Published by permission from RFB Communications Group, Inc.
November 11, 2002
(Updated June 9, 2003)
Schepens/Harvard study provides direct proof of dietary nutrient’s essential role in protecting the retina from the damaging effects of light.

Skip to “Questions and Answers about Zeaxanthin”
Research performed at Schepens Eye Research Institute and Department of Ophthalmology, Harvard Medical School has established that the dietary zeaxanthin (zee-uh-zan’-thin) plays an essential role in protecting the retina of the eye from the damaging effects of light.
From the many carotenoids in the diet, the human retina selectively accumulates only two: zeaxanthin and lutein. Their concentration is so high in the macula, (the retinal region responsible for fine visual activities) that the carotenoids are visible as a dark yellow spot called the macular pigment. Because these carotenoids absorb blue light, and because they are powerful antioxidants, scientists have hypothesized that they protect the retina. Working with quail as an animal model, the Schepens project provided the first direct experimental evidence that carotenoids do protect the retina.
Macular pigment has been implicated as a risk factor in age-related macular degeneration (AMD), the most prevalent cause of vision loss in the elderly. Vision loss in AMD is due to the irreversible death of photoreceptors and/or the invasion of leaky, unwanted blood vessels into the retina. At advanced stages of this progressive disease, everyday activities such as reading, driving, or even seeing the face of a loved one become impossible.
It is estimated that more than 17 million Americans may have symptoms of AMD and that 2 million have functional blindness; 500,000 new cases are diagnosed each year. Some clinical studies have found evidence that people with higher dietary or serum levels of zeaxanthin and lutein had reduced risk for advanced stages of age-related macular degeneration, but others have found no association.

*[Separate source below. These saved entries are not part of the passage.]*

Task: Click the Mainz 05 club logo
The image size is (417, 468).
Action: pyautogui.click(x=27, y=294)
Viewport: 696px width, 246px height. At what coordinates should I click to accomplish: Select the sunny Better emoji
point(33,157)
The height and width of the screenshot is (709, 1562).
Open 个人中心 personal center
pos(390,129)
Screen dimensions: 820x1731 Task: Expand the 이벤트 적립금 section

Significantly lower macular pigment levels have been found in people with factors known to increase risk for AMD (e.g. smoking), in eyes with AMD, and in eyes at high risk for AMD. Epidemiologic studies have shown that people with higher dietary or plasma lutein/zeaxanthin have reduced risk for advanced stages of AMD. It is not yet clear whether the reduced risk for AMD is due to lutein/zeaxanthin or due to some other nutrient in the plants containing carotenoids. The Schepens work has clearly shown that the carotenoids protect the retina from light damage in animals. Some studies, but not all, have identified light damage as a risk factor in AMD. To test this hypothesized protection, the team selected Japanese quail, because the retina resembles the human macula in having more cone photoreceptors than rods, and in highly selective accumulation of zeaxanthin and lutein from their diet. Rodents were not studied because their retinas have very few cones and do not accumulate carotenoids. The studies examined the effect of manipulating dietary carotenoids on light damage to retinas. C. Kathleen Dorey, principal investigator formerly with Schepens and now with R&D Consulting, and her colleagues raised quail on diets that were normal, carotenoid-deficient, or carotenoid-deficient supplemented with high doses of zeaxanthin.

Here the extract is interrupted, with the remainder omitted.